Class FiniteStateMachine

java.lang.Object
com.saxonica.ee.schema.fsa.FiniteStateMachine

public class FiniteStateMachine extends Object
Class representing a finite state machine, as a collection of states with transitions between them.

The finite state machine allows states with counters. The static machine created by the schema compiler contains states of type AutomatonState; these may have a minOccurs and maxOccurs value. When such a state is entered at validation time, a CountingState is dynamically created that contains a pointer to the fixed AutomatonState plus an integer counter.
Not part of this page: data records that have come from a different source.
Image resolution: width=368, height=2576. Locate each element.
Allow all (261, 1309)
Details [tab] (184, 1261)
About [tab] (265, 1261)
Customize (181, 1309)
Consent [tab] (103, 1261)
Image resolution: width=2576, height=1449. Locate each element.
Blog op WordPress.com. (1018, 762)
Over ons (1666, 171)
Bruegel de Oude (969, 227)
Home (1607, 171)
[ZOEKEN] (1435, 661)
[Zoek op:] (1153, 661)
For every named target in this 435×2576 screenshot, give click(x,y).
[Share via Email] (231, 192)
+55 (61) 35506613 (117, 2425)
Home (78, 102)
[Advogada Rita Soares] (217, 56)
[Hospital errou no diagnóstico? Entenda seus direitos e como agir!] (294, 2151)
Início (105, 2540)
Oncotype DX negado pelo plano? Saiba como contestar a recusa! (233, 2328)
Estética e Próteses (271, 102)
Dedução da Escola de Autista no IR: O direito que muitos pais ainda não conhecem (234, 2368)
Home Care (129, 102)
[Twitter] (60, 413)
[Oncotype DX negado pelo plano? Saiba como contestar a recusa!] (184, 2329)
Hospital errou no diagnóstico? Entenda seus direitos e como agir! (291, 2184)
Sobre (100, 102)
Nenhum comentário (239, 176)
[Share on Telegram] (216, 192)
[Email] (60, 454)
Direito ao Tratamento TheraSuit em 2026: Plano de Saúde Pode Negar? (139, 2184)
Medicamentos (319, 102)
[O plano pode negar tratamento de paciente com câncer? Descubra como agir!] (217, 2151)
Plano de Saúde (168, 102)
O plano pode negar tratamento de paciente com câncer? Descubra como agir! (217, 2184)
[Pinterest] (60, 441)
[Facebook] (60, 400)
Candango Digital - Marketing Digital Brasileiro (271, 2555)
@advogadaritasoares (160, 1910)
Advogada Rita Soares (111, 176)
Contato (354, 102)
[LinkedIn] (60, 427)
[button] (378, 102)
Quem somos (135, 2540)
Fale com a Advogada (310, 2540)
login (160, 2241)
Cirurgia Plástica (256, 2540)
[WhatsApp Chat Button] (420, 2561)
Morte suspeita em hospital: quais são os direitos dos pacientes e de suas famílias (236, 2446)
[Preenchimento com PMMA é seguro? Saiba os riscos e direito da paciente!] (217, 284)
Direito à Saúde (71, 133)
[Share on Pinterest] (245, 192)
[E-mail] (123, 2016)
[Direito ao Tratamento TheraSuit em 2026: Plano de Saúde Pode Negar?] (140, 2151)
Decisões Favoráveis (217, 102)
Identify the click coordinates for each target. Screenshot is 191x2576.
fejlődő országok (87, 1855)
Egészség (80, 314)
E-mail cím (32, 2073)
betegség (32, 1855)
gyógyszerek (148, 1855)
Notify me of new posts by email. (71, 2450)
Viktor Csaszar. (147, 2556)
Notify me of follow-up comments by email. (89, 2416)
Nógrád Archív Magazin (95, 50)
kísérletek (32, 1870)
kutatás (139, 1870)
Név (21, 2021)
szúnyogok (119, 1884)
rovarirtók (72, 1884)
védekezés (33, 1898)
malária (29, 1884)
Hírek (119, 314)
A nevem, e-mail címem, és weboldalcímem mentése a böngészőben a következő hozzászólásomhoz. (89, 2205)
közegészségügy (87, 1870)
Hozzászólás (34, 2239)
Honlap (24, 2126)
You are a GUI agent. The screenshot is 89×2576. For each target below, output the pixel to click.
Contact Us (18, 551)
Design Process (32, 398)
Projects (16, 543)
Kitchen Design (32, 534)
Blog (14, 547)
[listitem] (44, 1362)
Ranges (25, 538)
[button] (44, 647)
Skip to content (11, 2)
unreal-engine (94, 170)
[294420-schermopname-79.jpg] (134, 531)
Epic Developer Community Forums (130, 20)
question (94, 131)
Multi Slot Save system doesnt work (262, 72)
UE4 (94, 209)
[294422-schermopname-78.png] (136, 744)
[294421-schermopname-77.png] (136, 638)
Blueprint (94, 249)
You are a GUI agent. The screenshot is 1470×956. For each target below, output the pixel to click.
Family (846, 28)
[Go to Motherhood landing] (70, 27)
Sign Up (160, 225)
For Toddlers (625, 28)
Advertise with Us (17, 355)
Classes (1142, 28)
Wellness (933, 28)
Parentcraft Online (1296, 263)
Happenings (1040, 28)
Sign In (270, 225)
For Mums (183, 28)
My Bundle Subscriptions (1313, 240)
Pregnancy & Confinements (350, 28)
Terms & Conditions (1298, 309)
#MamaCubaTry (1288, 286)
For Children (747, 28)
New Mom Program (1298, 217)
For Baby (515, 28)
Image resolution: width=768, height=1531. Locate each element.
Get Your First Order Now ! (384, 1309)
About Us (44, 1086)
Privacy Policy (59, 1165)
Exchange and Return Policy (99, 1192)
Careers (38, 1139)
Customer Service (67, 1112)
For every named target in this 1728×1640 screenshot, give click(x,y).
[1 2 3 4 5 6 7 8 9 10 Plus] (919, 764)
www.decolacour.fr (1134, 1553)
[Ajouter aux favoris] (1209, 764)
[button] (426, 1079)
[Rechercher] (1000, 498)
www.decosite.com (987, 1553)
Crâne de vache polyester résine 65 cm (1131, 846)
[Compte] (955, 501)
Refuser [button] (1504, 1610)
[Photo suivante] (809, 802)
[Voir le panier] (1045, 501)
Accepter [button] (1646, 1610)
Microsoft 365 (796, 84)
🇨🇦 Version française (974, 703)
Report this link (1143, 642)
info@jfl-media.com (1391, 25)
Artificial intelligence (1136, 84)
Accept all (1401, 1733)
Any transition that goes from the state to itself causes a new CountingState to be created with an incremented value of the counter (provided it does not exceed the maxOccurs()); any transition to a different state causes the counter to be checked against the minOccurs value.

  • Constructor Details

    • FiniteStateMachine

      public FiniteStateMachine(UserComplexType type, boolean determinized)
      Create a finite state machine
      Parameters:
      type - the type whose content model is implemented by this finite state machine
      determinized - true if this machine is determinized
  • Method Details

    • getComplexType

      public UserComplexType getComplexType()
    • getNumberOfStates

      public int getNumberOfStates()
      Determine the number of states in this finite state machine
      Returns:
      the number of states
    • getInitialState

      public AutomatonState getInitialState()
      Get the initial state of this finite state machine
      Returns:
      the initial state
    • setInitialState

      public void setInitialState(AutomatonState initialState)
      Set the initial state of this finite state machine
      Parameters:
      initialState - the initial state
    • getState

      public AutomatonState getState(int number)
      Get the state with a given unique state number
      Parameters:
      number - the number of the state
      Returns:
      the state with this unique state number
    • setOpenContentWildcard

      public void setOpenContentWildcard(Wildcard wildcard, boolean interleaved)
      Set the open content wildcard for this machine
      Parameters:
      wildcard - the open content wildcard (may be null)
      interleaved - true if open content may be interleaved, false if it must be suffixed
    • compileParticle

      public static NonDeterminizedState compileParticle(SchemaCompiler compiler, Particle particle, NonDeterminizedState endState, UserComplexType subjectType, FiniteStateMachine machine) throws SchemaException, MissingComponentException
      Static method to translate a particle to a Finite State Automaton, returning the start state of the FSA. This precisely follows Henry Thompson's and Richard Tobin's algorithm, published here
      Parameters:
      compiler - user for error reporting
      particle - the particle to be compiled, which is either an ElementDeclaration, a WildCard, a choice, or a sequence
      endState - the State representing the final state of the automaton
      subjectType - the complex type to which this particle belongs
      machine - the finite state machine to which the state belongs
      Returns:
      the initial state of the new Automaton
      Throws:
      SchemaException - if XSD constraints are violated
      MissingComponentException - if unresolved references in the schema are found
    • display

      public void display(Logger err)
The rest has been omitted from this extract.